Admin building- houses administrative staff and classrooms for programs and reentry. Basement houses the East Clinic/Sick Call and the upper floors are offices and East hill Chapel. The admin building and Chow hall are physically connected, although clearly of different construction. In between is the inmate canteen, a small dining hall (mainly used as a classroom) and the main chow hall and kitchen facility. "T" dorm being located in the basement of the Chow Hall.

Phillips hall is the compound gym and visit center. A multi-use area that has a basketball court, concession area for visit and available to inmates during the week (Castle Cuisine). This also has a stage that is utilized for programs and entertainment from time to time. Out in front is the "outside visit area". This area has picnic tables and a small play structure for kids to play on during visitation.

Next to Phillips hall is the Annex Building that houses the "BIB" computer lab. Behind those is the compound Laundry that opened in 2012.

The final Structure is the East Control Center. This houses the central control and security staff offices (Captain, Lt, Etc.). In the "basement" of the control building accessible only via the outside is the Dilution room where all cleaning supplies to the porters are issued and the Recreational yard equipment room.

INMATE JOBS:
There are too many individual inmate jobs to list.
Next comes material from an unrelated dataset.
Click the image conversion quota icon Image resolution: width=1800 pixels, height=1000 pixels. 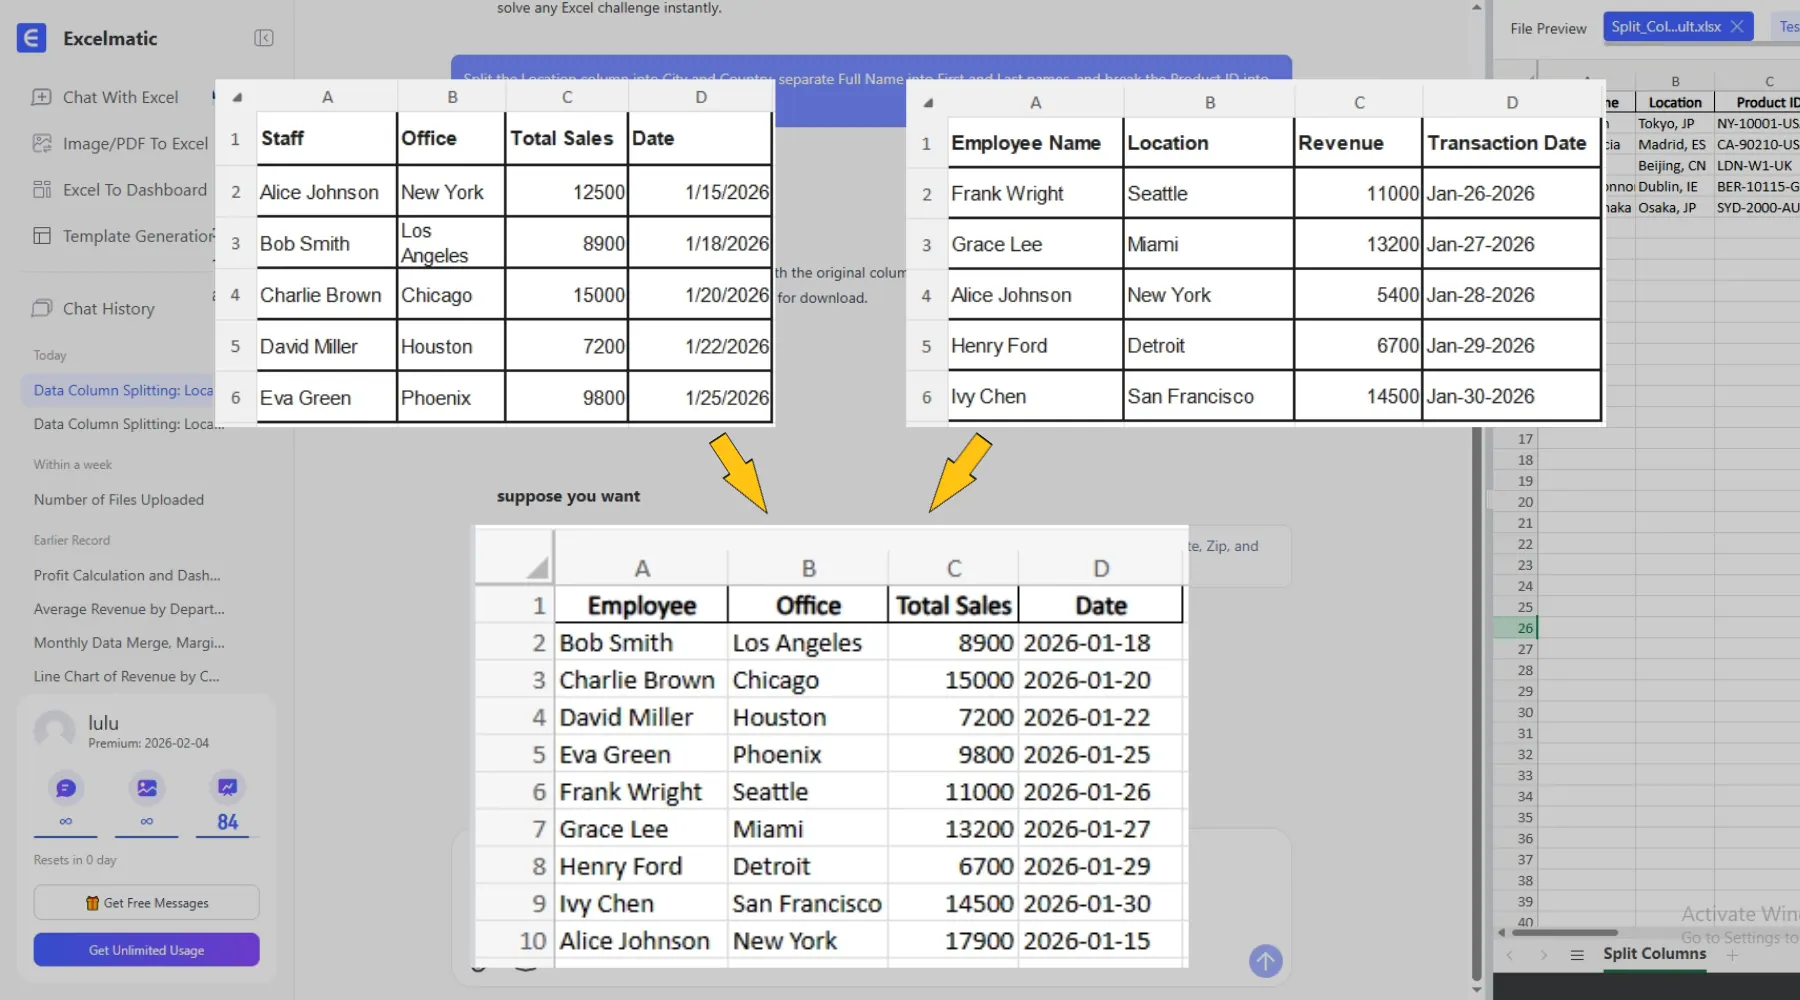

The general list is as follows with some examples:
Utility work crews: mowing and clean up crews
KCI: Farm, Warehouse, Finishing, Etc.
Maintenance crews: Plumbing, Electrical, Construction, Concrete
Vehicle maintenance and Heavy Equipment.
Paint storage and Small Appliance Repair
Communications (Cable, phone, security system repair and installations)
Steam plant and Fire and Safety.

Inmates at East unit populate the Work crews of the Richard Christy Memorials Maintenance Complex located in the valley between the compounds. These crews perform maintenance in all areas of all 3 security areas and must meet security requirements before being allowed on these crews. This houses the majority of the maintenance and construction crew shops and storage areas. Also in this valley are KCI farm main farm area, K9 kennels for security, staff gym and the gun range.
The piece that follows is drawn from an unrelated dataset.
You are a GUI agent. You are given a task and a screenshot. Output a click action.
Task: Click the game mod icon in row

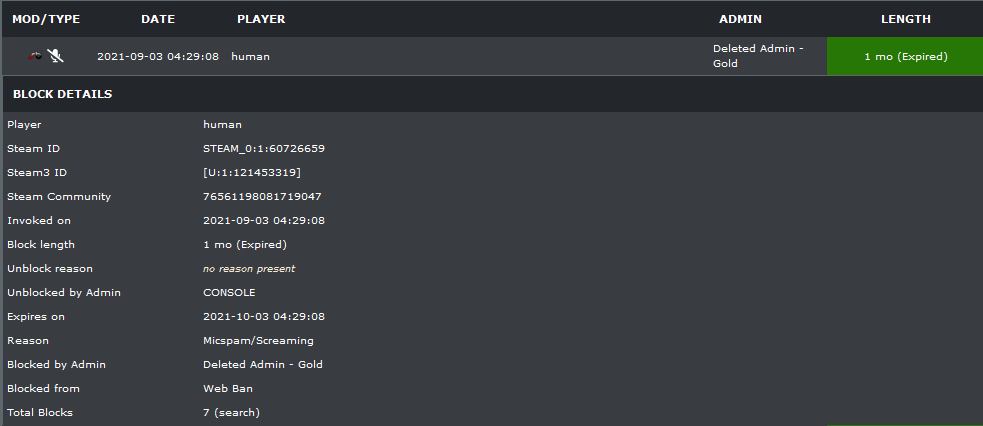pos(34,56)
East Unit has a yard with weight pit and track and a multi use field for sports. There are two basketball courts and a horseshoe pit as well.
These units have since been closed down due to the opening of the newly built minimum facility as well as a newly built Maximum and Medium housing units built where the old medium once was.

==Capital punishment==
Executions of state, federal, and military prisoners were performed by hanging at KSP until 1965. When the death penalty was reinstated in Kansas in 1994, it was determined that executions would be performed at LCF by lethal injection.
No executions have been conducted since it was reinstated, although a lethal injection chamber was constructed in 2001.

Additionally, one male death row inmate is held at Lansing instead of at El Dorado Correctional Facility because multiple employees at El Dorado are/were associates of the inmate's murder victim.

==Programs==
The InnerChange Freedom Initiative is offered at LCF. Since PrisonFellowship has withdrawn funding, the program has continued on under the name Brothers in Blue.

==Notable prisoners==
- Lowell Andrews, murdered his parents and sister on November 28, 1958, a crime for which he was later executed.
- Harvey Bailey, cohort of Machine Gun Kelly.
- Emmett Dalton, sentenced to life imprisonment after 1892 Coffeyville bank robbery attempt with his brothers and other Dalton Gang members.
- Francis Nemechek, sentenced to life imprisonment for five serial killings.
- Perry Smith and Richard Hickock were convicted for the 1959 murder of four members of the Herbert Clutter family and hanged in 1965. The story of the Clutter murders and the execution of Hickock and Smith drew national attention as a result of the Truman Capote novel, In Cold Blood.
- George York and James Latham, a 1961 spree killer team, were the most recent individuals executed by the state of Kansas.